JAN 05 2025 _ 15 MIN READ

How to write proper GPT system instructions.

Or how to stop your GPT from fucking around.

GPTs do not act like classic code — they act non-deterministic. Output can be wrong or unexpected. The LLM can even be stubborn and just ignore your instructions. To reduce LLM hiccups and stubbornness, you'll have to improve your system instructions empirically, on a continuous basis.

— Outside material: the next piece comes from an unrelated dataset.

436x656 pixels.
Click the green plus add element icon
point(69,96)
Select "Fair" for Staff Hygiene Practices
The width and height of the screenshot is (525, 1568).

The following findings are derived from optimizing OpenAI's Custom GPTs. However, these principles can certainly be applied to other LLM agents, or GPTs (generative pre-trained transformers).

Understanding the Context Window

A context window is like the short-term memory of a GPT. It's where the model keeps track of everything that's been said so far — your messages, its replies, and any guiding instructions. GPTs can also be trained with different key-value pairs, which represent a persona and its associated text. A typical setup involves a triplet of roles:

  • system: the system prompts, which define the rules and guidelines the GPT should follow
  • assistant: the responses generated by the model (GPT)
  • user: the inputs the user provides

Based on these three actors and their content (i.e., their messages), the LLM can generate its next answer. When starting a conversation, the context window only includes the system messages and the first user prompt:

systembase instructions

systemcustom instructions

usersome question ...

context window

assistantgenerating first response

As the conversation growths, the context window begins to fill with a sequence of exchanges. That is, each time the user write as new prompt, the whole conversation history is passed to the LLM to generate the next answer. After a few messages, the context passed to the LLM may looks like this:

systembase instructions

systemcustom instructions

userWhat was the Roman Empire?

assistantThe Roman Empire was a ...

...

userHow often do think about it?

context window

assistantgenerating next response

But this memory has limits. For LLMs, these limits are defined as tokens: chunks of characters representing structural elements of a language. That is, there is a maximum amount of text a LLM can process to formulate an answer. For gpt-4o and gpt-4o-mini these are 128,000 tokens, or about 90.000 words for the English language. If the conversation gets too long, older parts are dropped to make room for the new. Only the system messages act like constants, which are kept as first messages in the LLM's context:

systembase instructions

systemcustom instructions

context window

userWhat was the Roman Empire?

assistantThe Roman Empire was a ...

...

...

userTell me a good recipe for cookies.

assistantClassic Chocolate Chip Cookies Recipe: ...

userCan you remember our discussion about the Roman Empire?

assistantNo, I can't recall ...

context window

usergenerating question about Roman cookies

Understanding how user and assistant messages are retained or removed is critical for effective context management. For instance, documentation — whether directly pasted into the chat; or read by the agent from a website — can be essential for solving a task. Losing this information from context can suddenly make the LLM appear incompetent. Expressing frustration with ChatGPT, even if written IN CAPITAL LETTERS, won’t fix the issue here. Therefore, it often makes more sense to either edit an old message (to maintain the same context) or start a clean conversation, rather than repeatedly re-ingesting potentially lost information in an ongoing chat.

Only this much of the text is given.